Les acteurs humanitaires sont soumis au blocage des check-points par Israël. L’accès au Nord est aussi compromis, avec la récente interdiction faite à l’Unrwa de s’y rendre. Que pensez-vous de cette situation ?
Léo Cans
C’est comme un siège dans le siège. Nous voudrions aller dans le Nord, bloqué par l’armée israélienne qui laisse entrer les gens au compte-gouttes. Mais il faudrait ouvrir complètement, nous avons besoin de faire entrer les camions, de créer des bases, de rouvrir les communications.
Israël semble avoir pour stratégie d’affamer la population. La malnutrition explose, l’aide et les médicaments n’entrent pas, et c’est très limité sur le reste du territoire. D’après ce que nous observons, tout porte à croire que de nombreux crimes de guerre sont en train d’être perpétrés à Gaza, même s’il faudra le prouver.

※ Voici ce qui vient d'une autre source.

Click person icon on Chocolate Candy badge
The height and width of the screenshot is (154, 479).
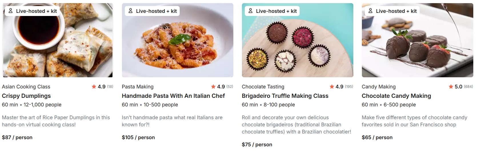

Une résolution de cessez-le-feu vient d’être adoptée par le Conseil de sécurité des Nations unies. Que cela va-t-il changer sur le terrain ?
Léo Cans
Si cessez-le-feu il y a, on veut qu’il soit durable. C’est le seul moyen d’empêcher la tuerie de continuer, je n’ai pas d’autre mot. Cent cinquante femmes et enfants sont tués chaque jour, et c’est l’estimation basse. Il faut arrêter ça, avec un cessez-le-feu effectif.
C’est aussi le seul moyen pour les acteurs humanitaires de déployer de l’aide. On ne peut pas travailler avec des check-points et sous un déluge de bombes. Il y a quelques prises de parole mais aucune action concrète des pays étrangers. Pour nous, c’est cauchemardesque, on a l’impression d’alerter dans le vide.

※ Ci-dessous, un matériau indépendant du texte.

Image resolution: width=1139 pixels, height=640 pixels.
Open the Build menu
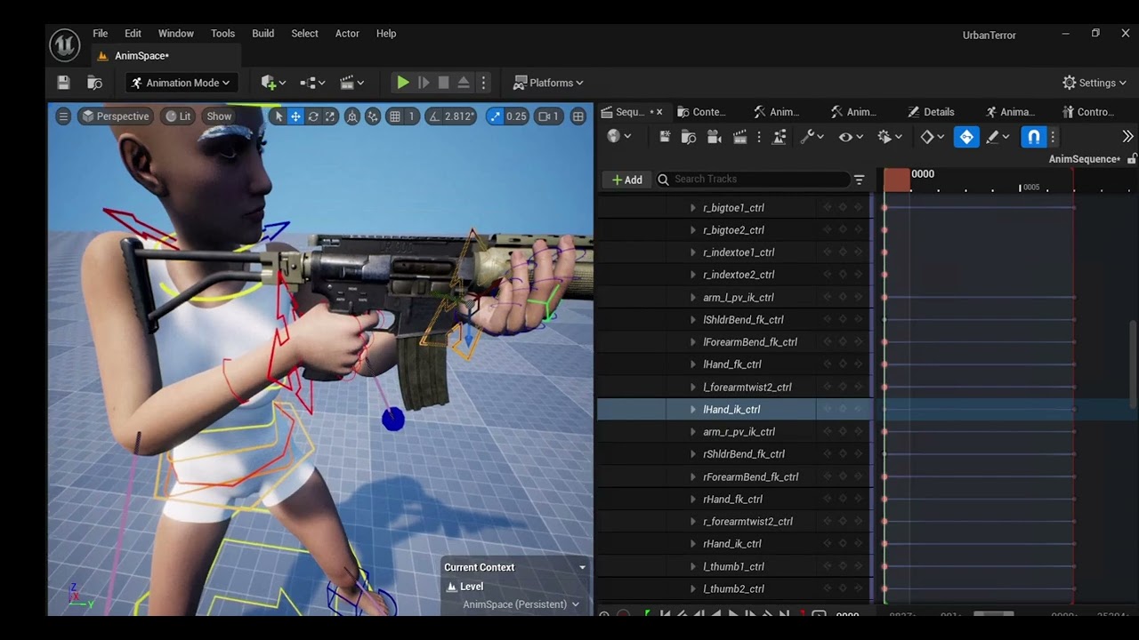263,34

La colonisation continue en Cisjordanie, avec des affrontements parfois meurtriers. Y intervenez-vous également ?
Léo Cans
Oui, nous avons plusieurs projets à Jénine, Hébron et Naplouse. On observe en Cisjordanie une explosion des violences de la part de l’armée israélienne ou des colons, qui ont un sentiment d’impunité. Beaucoup de civils palestiniens non armés ont été tués, environ 400 depuis le 7 octobre, dont deux devant un hôpital de Jénine. Les frappes aériennes, par missiles ou par drones, ont drastiquement augmenté, et la situation ne cesse de se dégrader.